In terms of limitations, the present findings should be interpreted within the context of the study design. Although the sample size was small, the participants represented a range of functional performance, with total BESTest scores ranging from 32% to 97%. The feasibility of using the 36-item BESTest with persons from mild-to-severe balance impairments who often easily fatigue is an important finding. We acknowledge that external validity is limited by the design using a single rater with expertise in assessment of individuals with MS and the use of both balance measures. The risk of recall bias on the part of the single rater cannot be ruled out. Individuals unfamiliar with the BESTest can avail themselves of the free tutorials offered on the tool's website before use in the clinic. Another limitation is the use of retrospective self-reported fall data. However, we limited the period to 1 month to increase the accuracy of recall and assess the current risk of falls given the high rate of falls in the MS population and the fluctuating nature of the disease.11,27,34 The UIC FFM22 has not been validated in this population but is the tool used in our clinic to assess fear of falling. The authors recognize this limitation and suggest use of the Fall Efficacy Scale-International for future studies.35 The absence of prospective fall data limits the present findings in a population of individuals whose function can vary based on the waxing-and-waning nature of MS symptoms. To categorize the BESTest as an effective fall risk screening tool across the spectrum of persons with MS, a study with a larger sample size, across EDSS scores, and with monitoring of prospective fall data is necessary.

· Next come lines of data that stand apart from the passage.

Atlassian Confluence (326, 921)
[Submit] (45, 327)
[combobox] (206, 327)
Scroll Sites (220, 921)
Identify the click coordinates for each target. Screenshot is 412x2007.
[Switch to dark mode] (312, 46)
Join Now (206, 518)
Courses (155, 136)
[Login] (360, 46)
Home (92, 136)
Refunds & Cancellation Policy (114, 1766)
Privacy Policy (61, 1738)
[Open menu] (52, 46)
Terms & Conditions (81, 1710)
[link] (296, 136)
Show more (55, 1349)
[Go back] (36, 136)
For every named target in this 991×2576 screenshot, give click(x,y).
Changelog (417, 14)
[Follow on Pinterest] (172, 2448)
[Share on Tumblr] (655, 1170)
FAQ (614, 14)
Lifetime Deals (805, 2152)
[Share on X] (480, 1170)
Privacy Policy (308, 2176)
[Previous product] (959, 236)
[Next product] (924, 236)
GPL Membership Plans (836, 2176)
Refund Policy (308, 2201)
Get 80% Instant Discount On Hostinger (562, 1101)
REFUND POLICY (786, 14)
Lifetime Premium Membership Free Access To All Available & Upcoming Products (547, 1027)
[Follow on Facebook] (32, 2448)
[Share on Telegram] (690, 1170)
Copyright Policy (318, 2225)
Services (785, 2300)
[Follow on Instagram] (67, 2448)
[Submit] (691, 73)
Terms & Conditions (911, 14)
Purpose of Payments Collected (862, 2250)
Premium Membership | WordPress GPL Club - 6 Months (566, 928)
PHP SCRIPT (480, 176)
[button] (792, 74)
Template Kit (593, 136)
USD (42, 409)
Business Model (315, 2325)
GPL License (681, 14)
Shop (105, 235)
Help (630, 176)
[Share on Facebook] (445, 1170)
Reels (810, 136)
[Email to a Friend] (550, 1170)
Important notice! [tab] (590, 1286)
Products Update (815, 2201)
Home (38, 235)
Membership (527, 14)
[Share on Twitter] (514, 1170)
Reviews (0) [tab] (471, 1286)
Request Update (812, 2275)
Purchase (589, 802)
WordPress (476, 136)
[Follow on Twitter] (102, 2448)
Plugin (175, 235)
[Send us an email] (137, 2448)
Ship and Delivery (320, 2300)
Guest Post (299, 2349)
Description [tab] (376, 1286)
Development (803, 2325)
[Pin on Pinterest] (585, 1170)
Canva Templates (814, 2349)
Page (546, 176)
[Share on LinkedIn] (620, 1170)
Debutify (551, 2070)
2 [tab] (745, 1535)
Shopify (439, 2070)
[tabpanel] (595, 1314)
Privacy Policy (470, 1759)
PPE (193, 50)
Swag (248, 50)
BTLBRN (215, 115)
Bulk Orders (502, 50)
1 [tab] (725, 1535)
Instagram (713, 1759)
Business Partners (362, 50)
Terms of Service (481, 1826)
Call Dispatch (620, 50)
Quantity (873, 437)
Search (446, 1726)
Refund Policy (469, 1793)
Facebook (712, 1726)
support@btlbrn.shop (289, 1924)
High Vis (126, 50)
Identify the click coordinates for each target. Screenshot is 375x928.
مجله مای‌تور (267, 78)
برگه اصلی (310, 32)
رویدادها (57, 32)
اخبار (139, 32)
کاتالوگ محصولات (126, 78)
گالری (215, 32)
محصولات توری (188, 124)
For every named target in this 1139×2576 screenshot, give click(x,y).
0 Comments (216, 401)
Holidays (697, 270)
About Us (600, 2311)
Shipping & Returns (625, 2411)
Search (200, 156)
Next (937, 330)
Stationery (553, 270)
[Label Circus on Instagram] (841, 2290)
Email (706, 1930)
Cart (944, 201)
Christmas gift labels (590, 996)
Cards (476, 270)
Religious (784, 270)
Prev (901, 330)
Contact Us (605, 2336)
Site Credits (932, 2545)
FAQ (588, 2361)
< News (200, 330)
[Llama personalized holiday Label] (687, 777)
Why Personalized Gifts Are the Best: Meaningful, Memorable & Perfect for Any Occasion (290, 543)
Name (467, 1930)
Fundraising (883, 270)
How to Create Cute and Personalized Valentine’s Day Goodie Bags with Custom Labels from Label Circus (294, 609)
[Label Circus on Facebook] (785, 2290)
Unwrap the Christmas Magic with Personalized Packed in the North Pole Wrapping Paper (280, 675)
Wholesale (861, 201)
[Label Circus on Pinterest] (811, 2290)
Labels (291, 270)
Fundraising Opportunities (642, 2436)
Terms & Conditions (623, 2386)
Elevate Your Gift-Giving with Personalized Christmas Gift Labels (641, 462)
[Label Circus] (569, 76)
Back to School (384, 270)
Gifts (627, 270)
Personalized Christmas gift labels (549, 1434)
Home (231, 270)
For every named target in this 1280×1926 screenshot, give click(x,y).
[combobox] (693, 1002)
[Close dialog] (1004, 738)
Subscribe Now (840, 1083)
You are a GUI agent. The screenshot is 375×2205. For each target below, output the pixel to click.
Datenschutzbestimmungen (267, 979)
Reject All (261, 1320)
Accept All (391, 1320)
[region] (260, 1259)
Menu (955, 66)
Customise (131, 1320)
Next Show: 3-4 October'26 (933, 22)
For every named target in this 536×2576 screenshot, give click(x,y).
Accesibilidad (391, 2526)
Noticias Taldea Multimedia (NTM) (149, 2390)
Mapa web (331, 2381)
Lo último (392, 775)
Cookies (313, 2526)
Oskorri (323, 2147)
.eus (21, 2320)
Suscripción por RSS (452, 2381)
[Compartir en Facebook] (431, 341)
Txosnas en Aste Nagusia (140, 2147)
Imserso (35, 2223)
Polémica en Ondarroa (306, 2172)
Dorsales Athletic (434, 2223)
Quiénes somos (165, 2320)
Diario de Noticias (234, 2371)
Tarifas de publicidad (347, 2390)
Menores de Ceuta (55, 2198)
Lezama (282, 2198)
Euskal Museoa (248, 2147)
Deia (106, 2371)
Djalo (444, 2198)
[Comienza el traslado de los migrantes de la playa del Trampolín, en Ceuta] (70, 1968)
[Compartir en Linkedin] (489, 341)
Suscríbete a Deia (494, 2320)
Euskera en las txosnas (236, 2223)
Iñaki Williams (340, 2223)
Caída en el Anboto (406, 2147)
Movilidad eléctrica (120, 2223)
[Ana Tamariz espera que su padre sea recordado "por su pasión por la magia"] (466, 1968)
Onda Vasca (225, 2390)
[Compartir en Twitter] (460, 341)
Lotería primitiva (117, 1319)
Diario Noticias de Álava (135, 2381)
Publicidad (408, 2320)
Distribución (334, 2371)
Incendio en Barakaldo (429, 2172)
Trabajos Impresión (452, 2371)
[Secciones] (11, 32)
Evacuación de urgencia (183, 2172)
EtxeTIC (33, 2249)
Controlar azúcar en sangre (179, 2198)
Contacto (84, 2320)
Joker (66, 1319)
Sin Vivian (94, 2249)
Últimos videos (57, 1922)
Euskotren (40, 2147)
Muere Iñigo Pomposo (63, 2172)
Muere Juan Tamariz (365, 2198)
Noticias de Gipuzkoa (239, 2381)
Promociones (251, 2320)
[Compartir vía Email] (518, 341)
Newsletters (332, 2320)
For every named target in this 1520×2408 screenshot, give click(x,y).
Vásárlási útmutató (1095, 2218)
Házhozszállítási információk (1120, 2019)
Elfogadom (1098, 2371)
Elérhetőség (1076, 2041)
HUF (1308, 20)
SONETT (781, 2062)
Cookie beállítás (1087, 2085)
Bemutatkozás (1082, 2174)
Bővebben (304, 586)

In conclusion, the BESTest demonstrates excellent test-retest reliability and good diagnostic utility (accuracy with high sensitivity) as a measure of functional balance in persons with moderate disability due to MS. A BESTest score change of at least 10% exceeds measurement error and may indicate a true change in balance performance in persons with moderate MS. The BBS has limited capacity to accurately measure functional balance and identify fall risk in this patient population.
The Balance Evaluation Systems Test (BESTest), a 36-item functional balance assessment, has no ceiling effect, excellent test-retest reliability, and strong construct validity when used to assess balance and fall risk in persons with MS.
A change in BESTest score of at least 10% may indicate a true change in balance performance in persons with MS.
Despite its length (45 minutes to administer) and varying levels of difficulty, the BESTest is not too fatiguing to use in a rehabilitation or outpatient therapy setting as a comprehensive balance assessment for persons with moderate MS.
The authors declare no conflicts of interest.